(Extracted data entries)
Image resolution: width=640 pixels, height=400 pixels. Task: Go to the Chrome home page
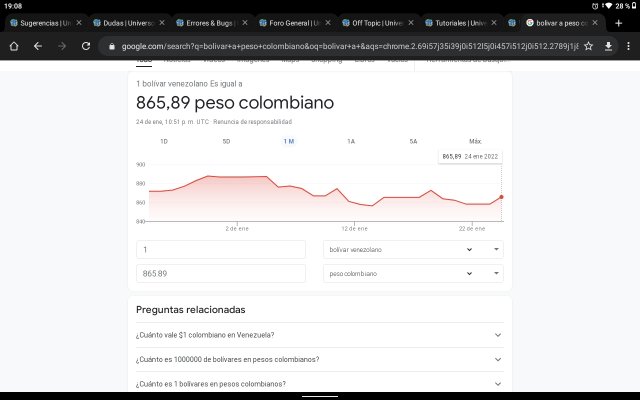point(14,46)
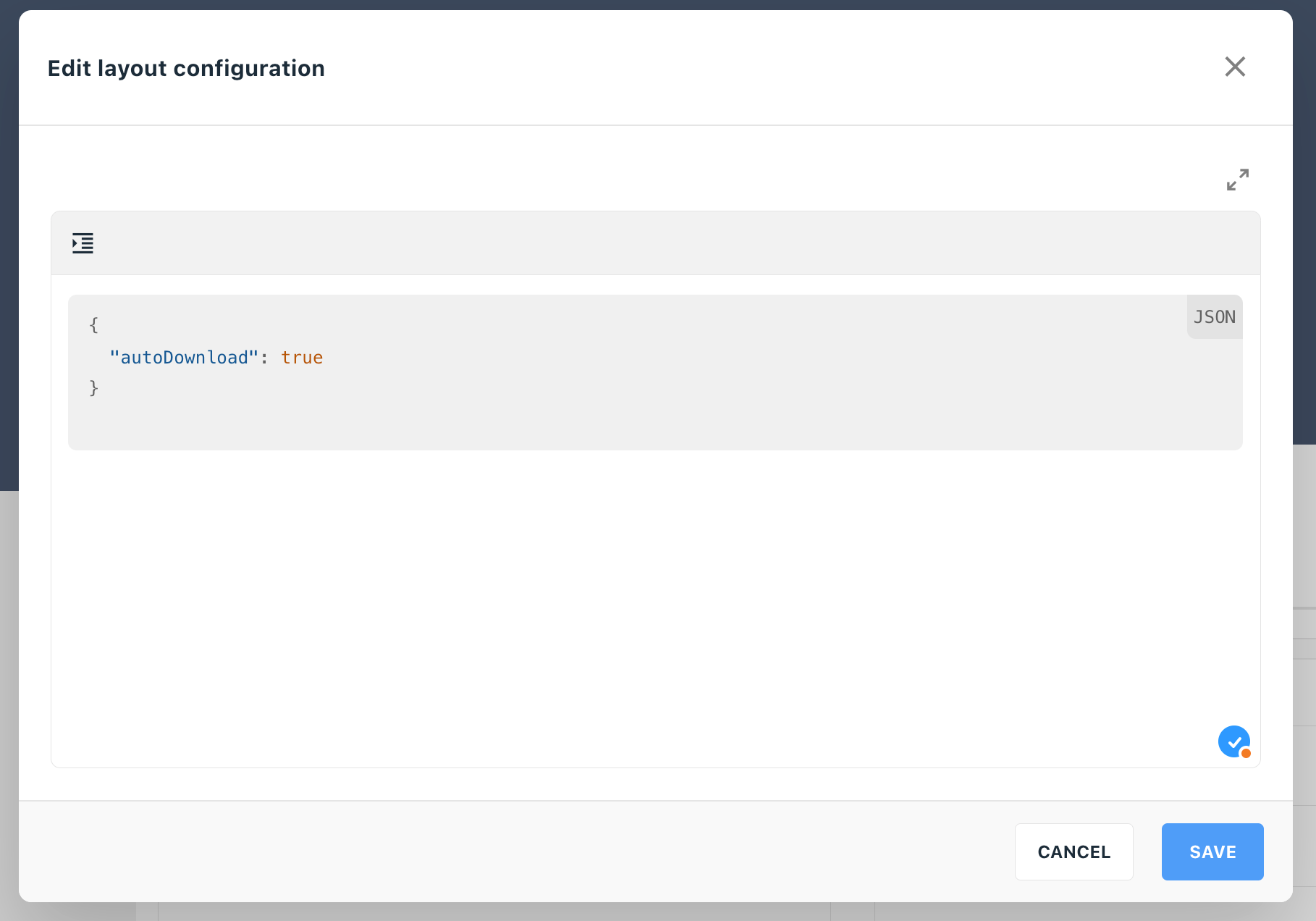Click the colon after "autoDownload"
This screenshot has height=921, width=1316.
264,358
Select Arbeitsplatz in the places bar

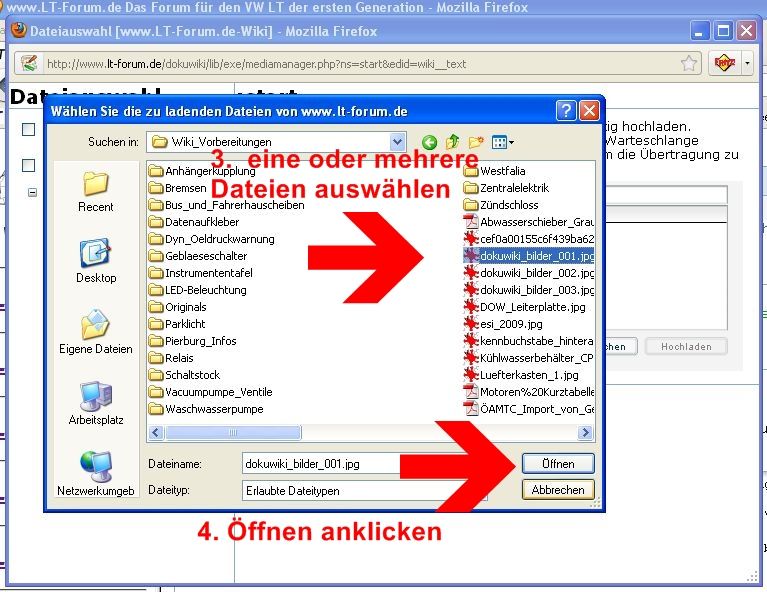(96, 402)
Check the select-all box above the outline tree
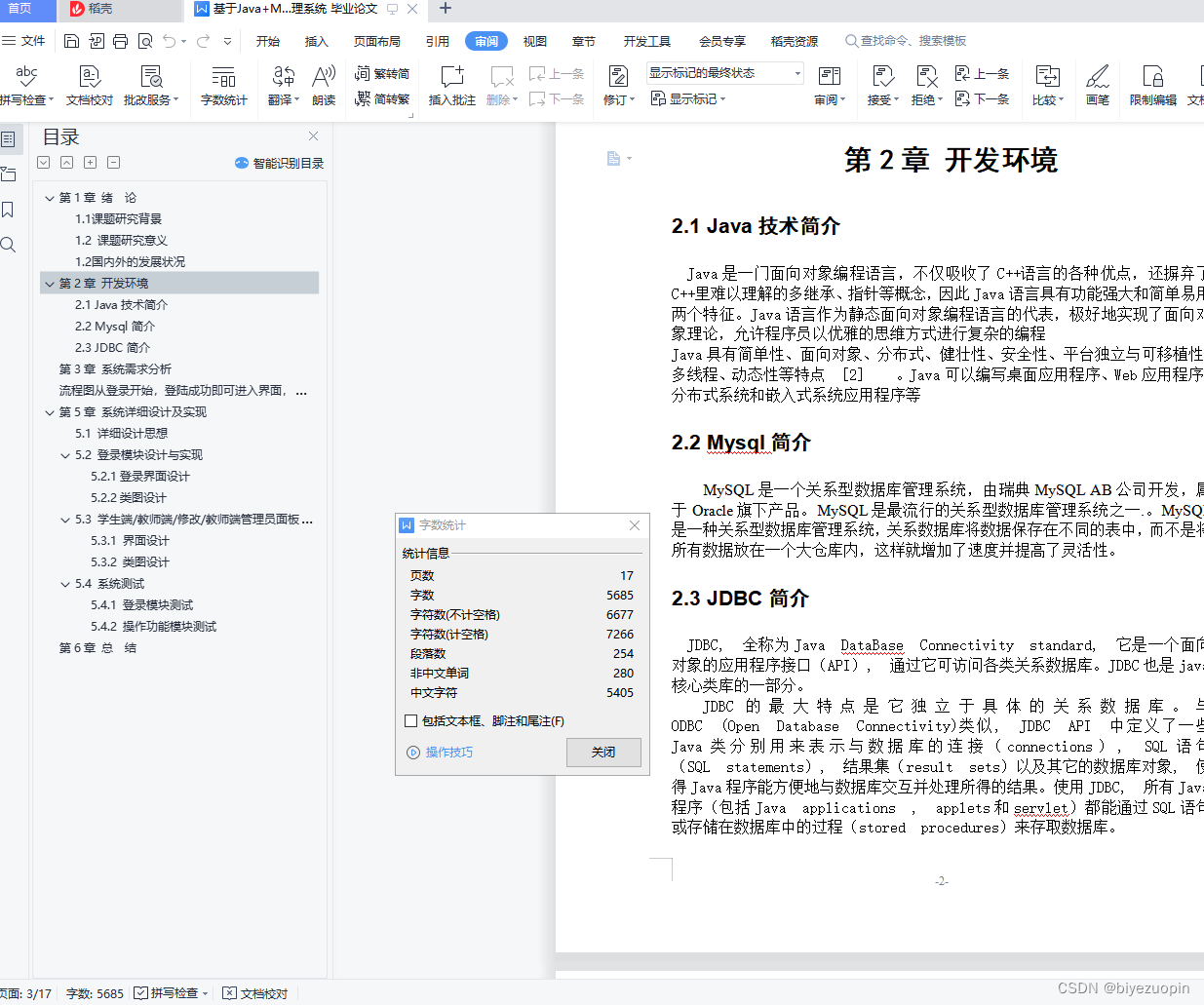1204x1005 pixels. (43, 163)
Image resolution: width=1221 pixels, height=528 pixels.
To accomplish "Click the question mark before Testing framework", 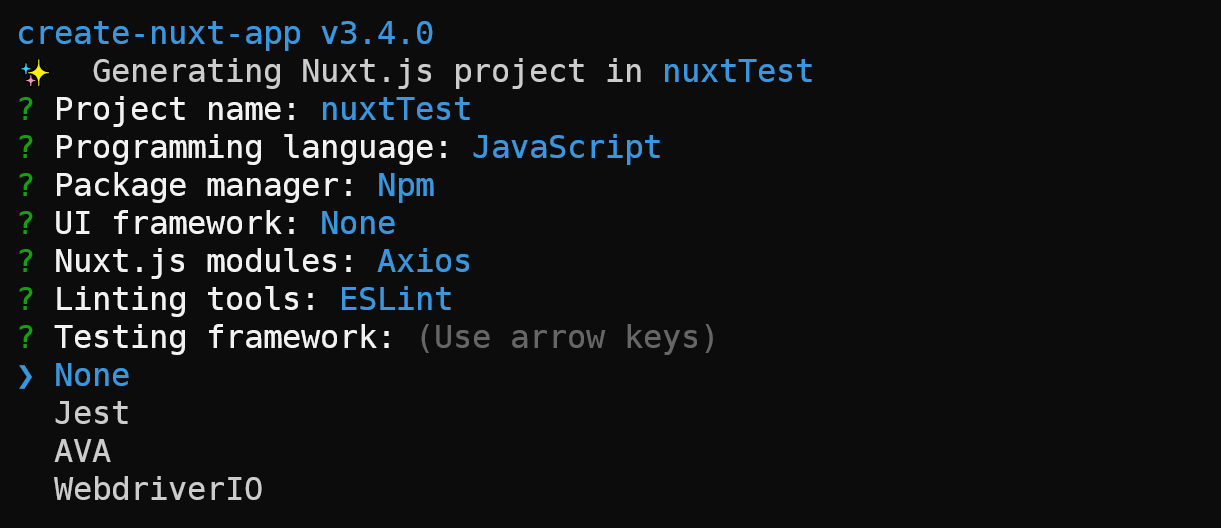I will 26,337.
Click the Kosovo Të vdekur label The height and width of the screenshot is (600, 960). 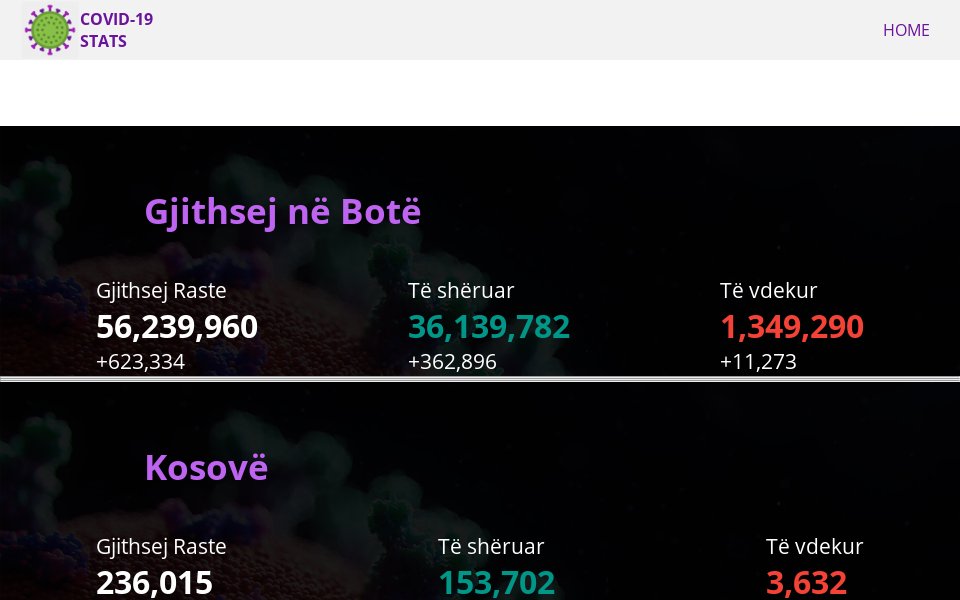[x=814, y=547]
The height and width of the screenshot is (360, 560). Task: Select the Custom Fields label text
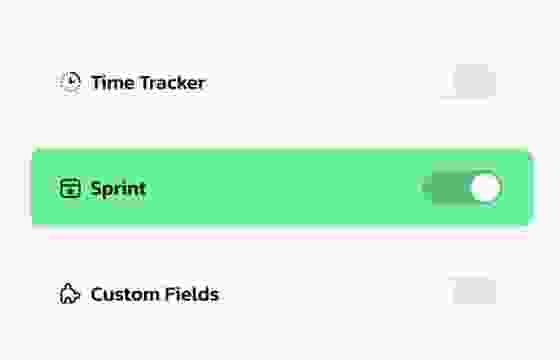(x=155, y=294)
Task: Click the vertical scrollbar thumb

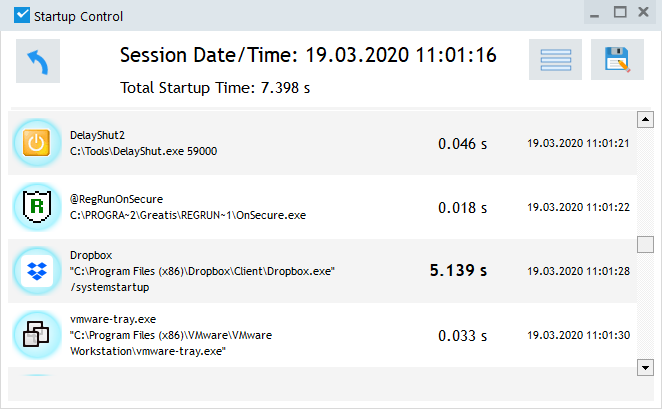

**Your objective:** Nothing but the lines from the line holding "The height and width of the screenshot is (360, 560)." through the last line of the entries above is to be reproduced, exactly and without pictures.

**Finished task:**
The height and width of the screenshot is (360, 560). Task: Select the Custom Fields label text
(x=155, y=294)
Task: Click the vertical scrollbar thumb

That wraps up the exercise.